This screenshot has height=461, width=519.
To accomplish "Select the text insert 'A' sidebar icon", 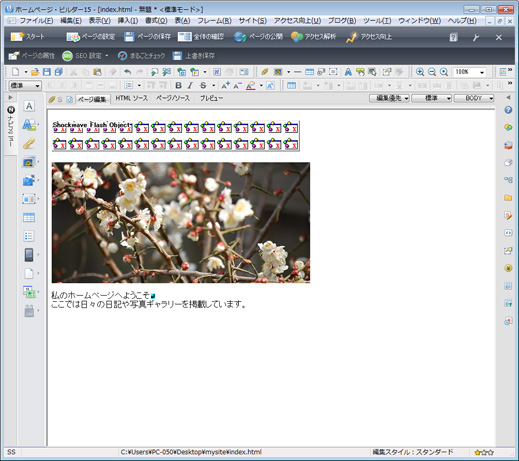I will [x=29, y=106].
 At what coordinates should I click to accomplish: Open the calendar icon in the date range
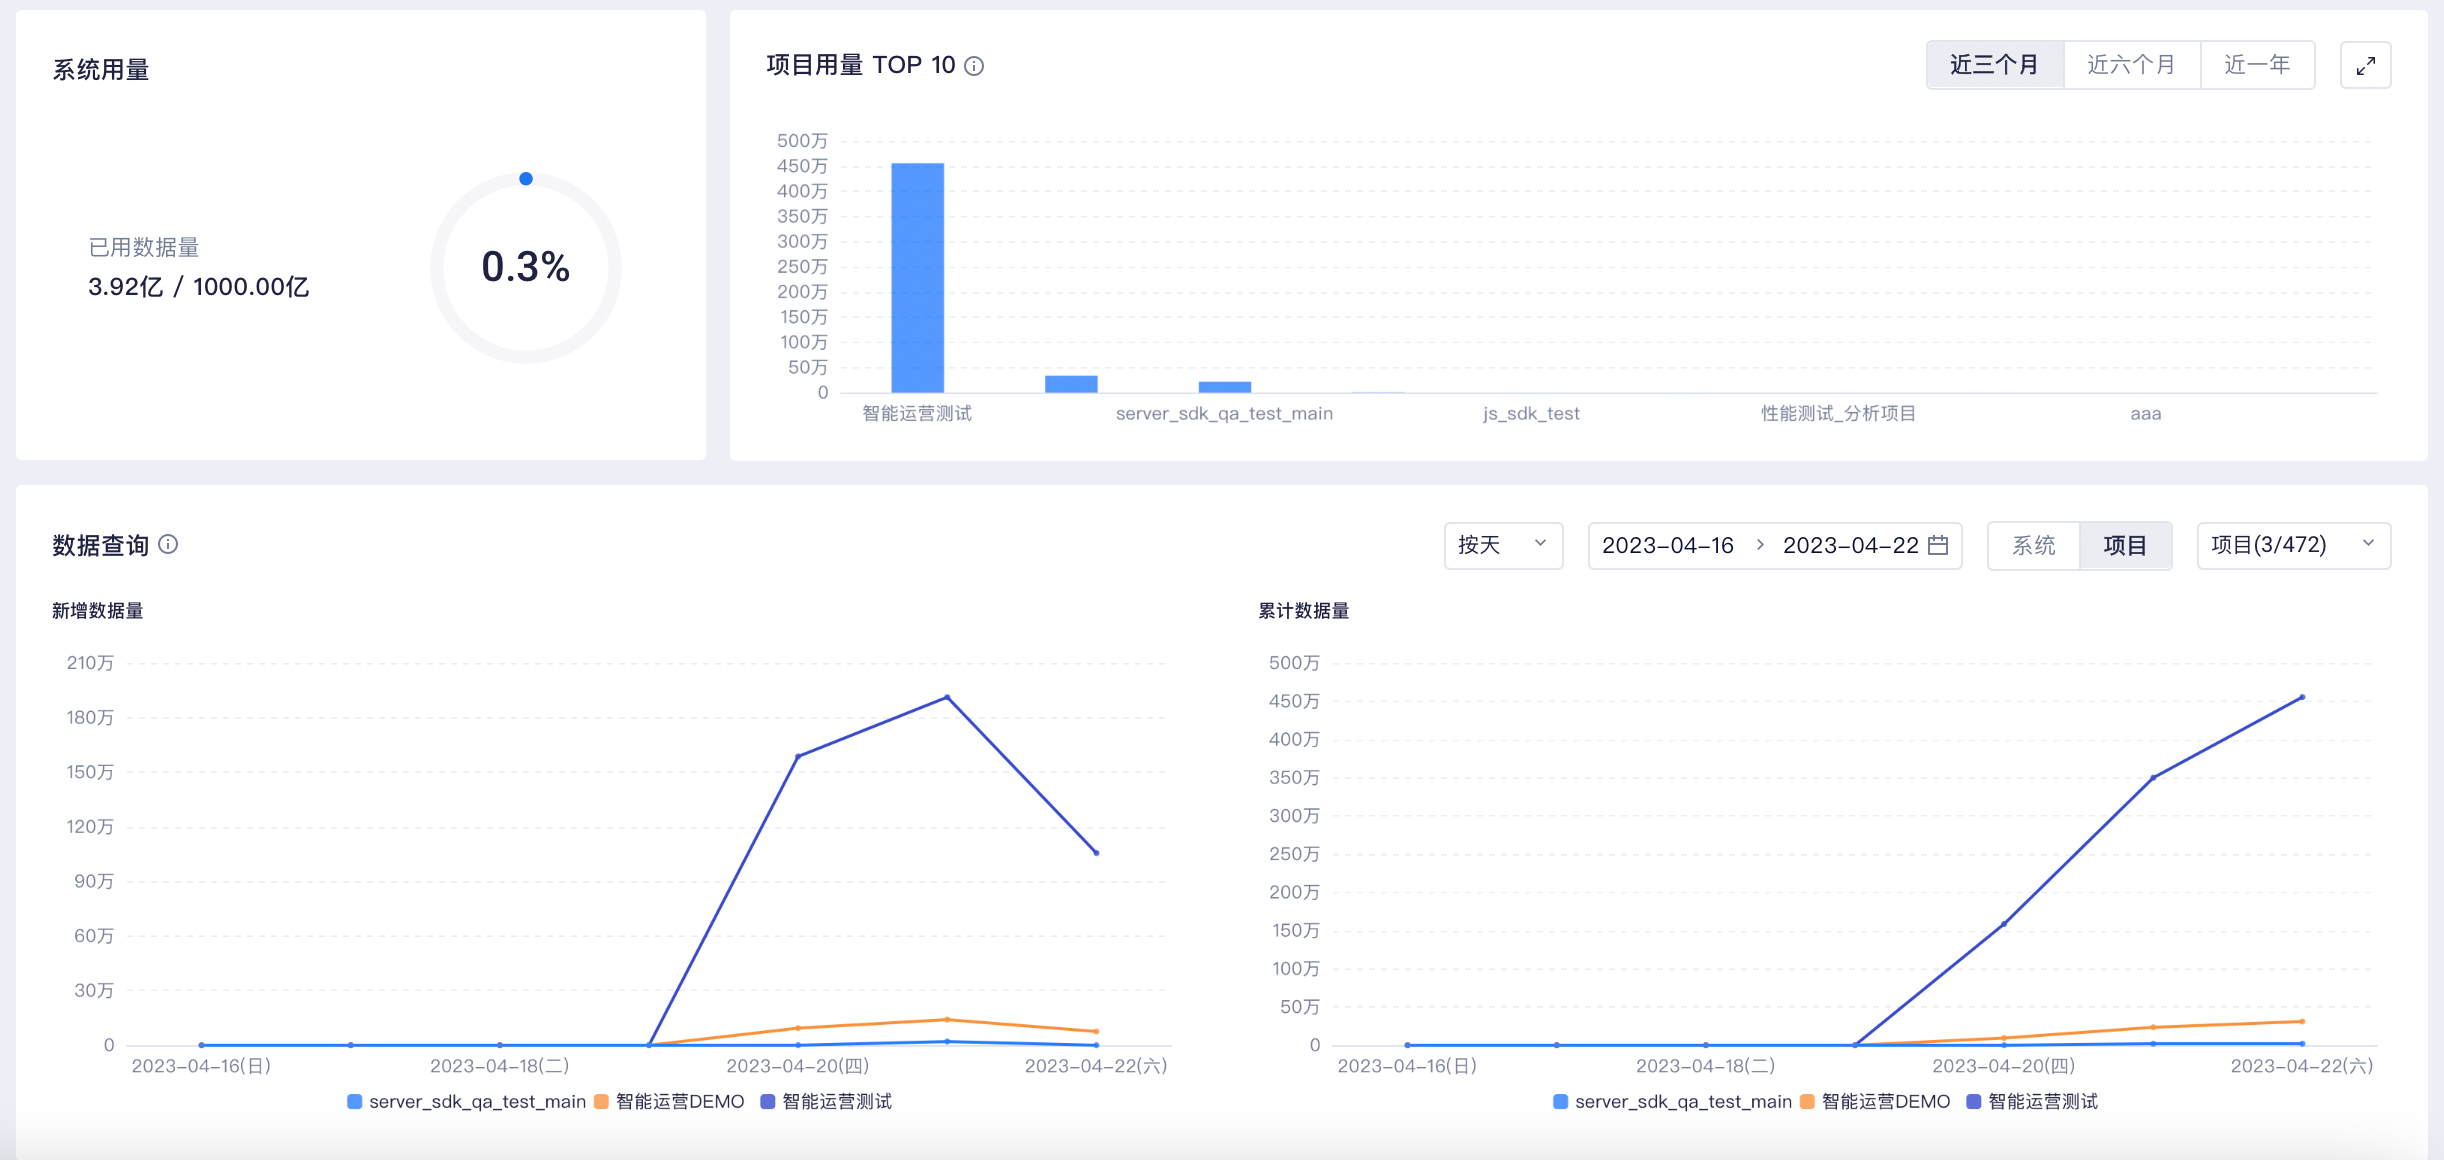(1938, 545)
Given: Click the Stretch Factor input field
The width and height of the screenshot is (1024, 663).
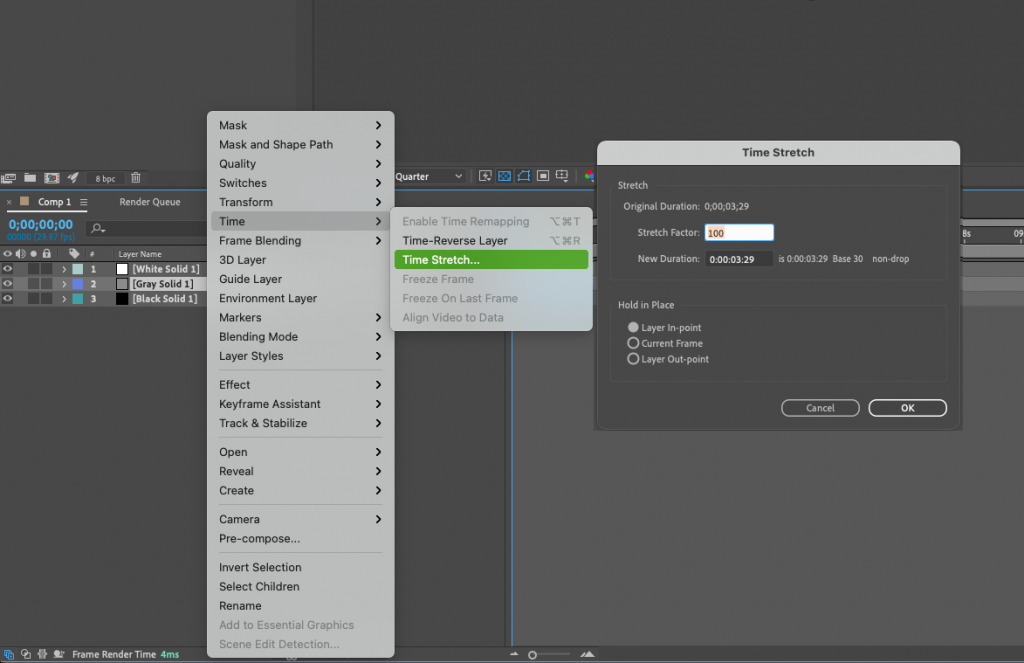Looking at the screenshot, I should (739, 232).
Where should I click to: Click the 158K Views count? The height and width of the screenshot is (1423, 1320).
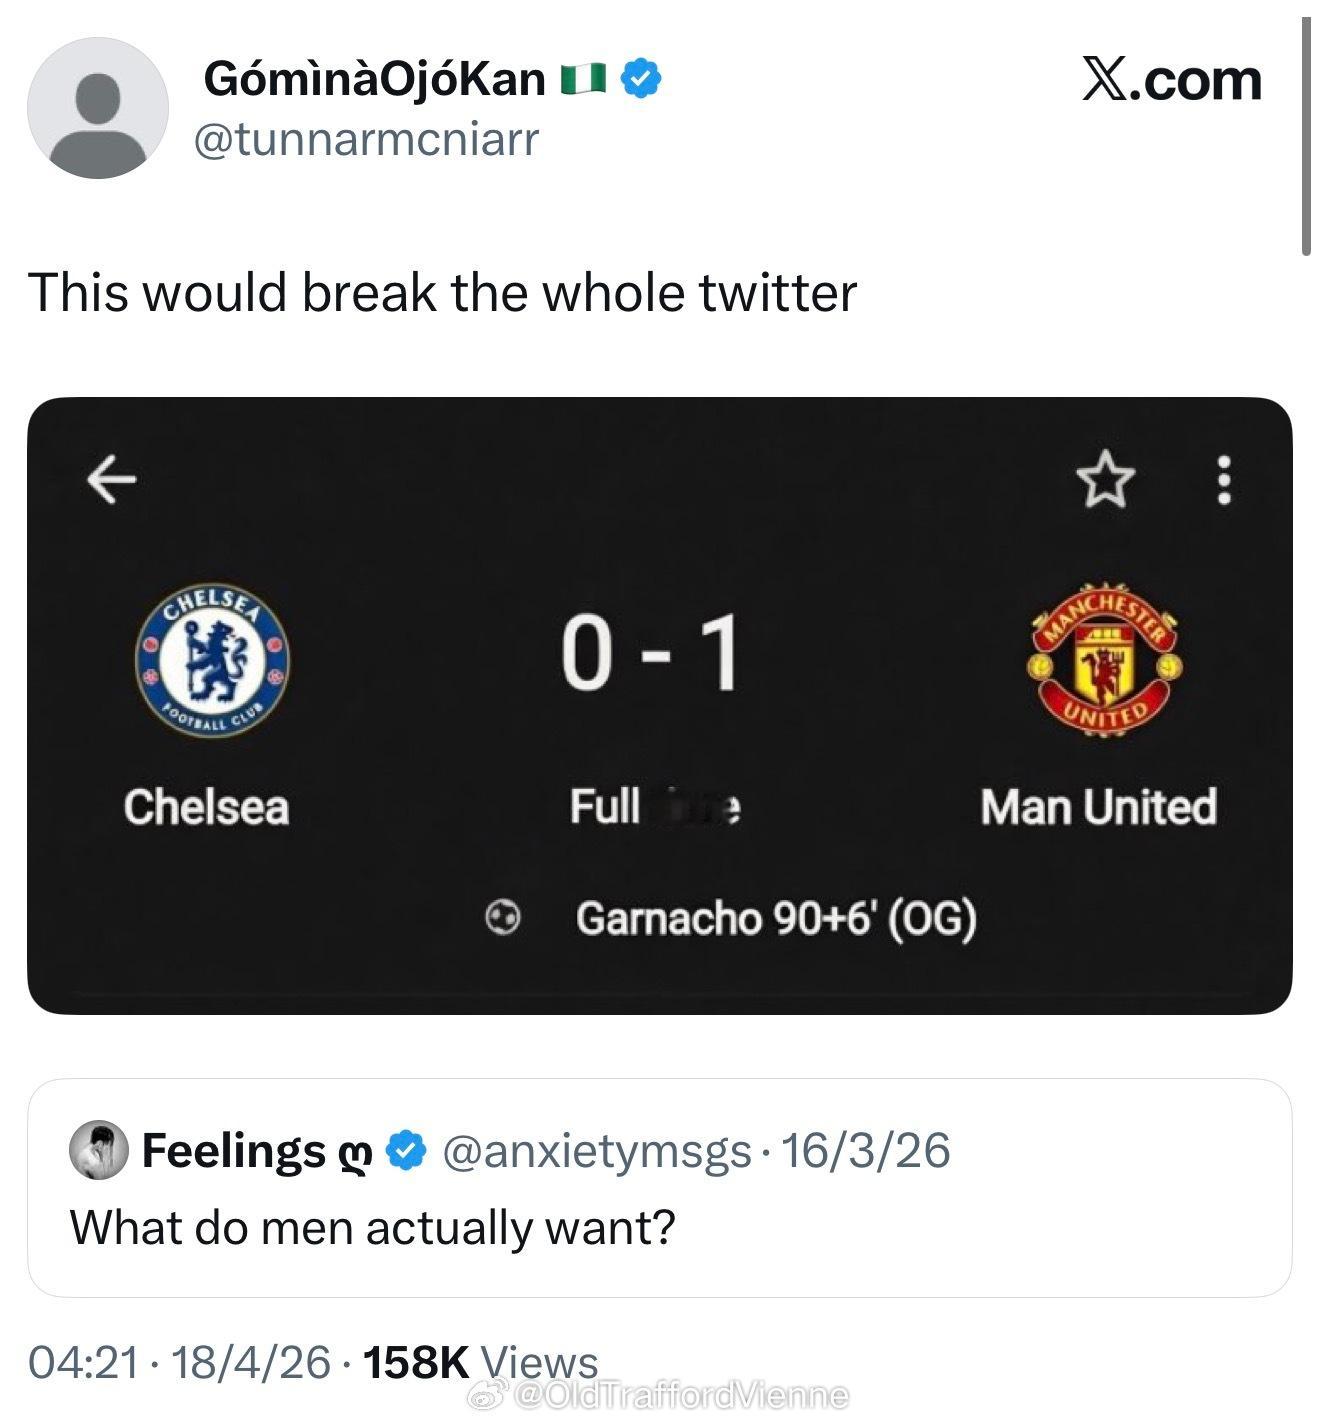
......
(REQUIREMENTS)
Recast the rows as a Markdown table with the columns Number and Record line, beginning at the row that contains "Given: Click the Stretch Factor input field" and continuing through the end of the rows. Leave the pictures and any blank lines out of the table.

(RESPONSE FOR THIS EXERCISE)
| Number | Record line |
|---|---|
| 1 | Given: Click the Stretch Factor input field |
| 2 | The width and height of the screenshot is (1024, 663). |
| 3 | Looking at the screenshot, I should (739, 232). |
| 4 | Where should I click to: Click the 158K Views count? The height and width of the screenshot is (1423, 1320). |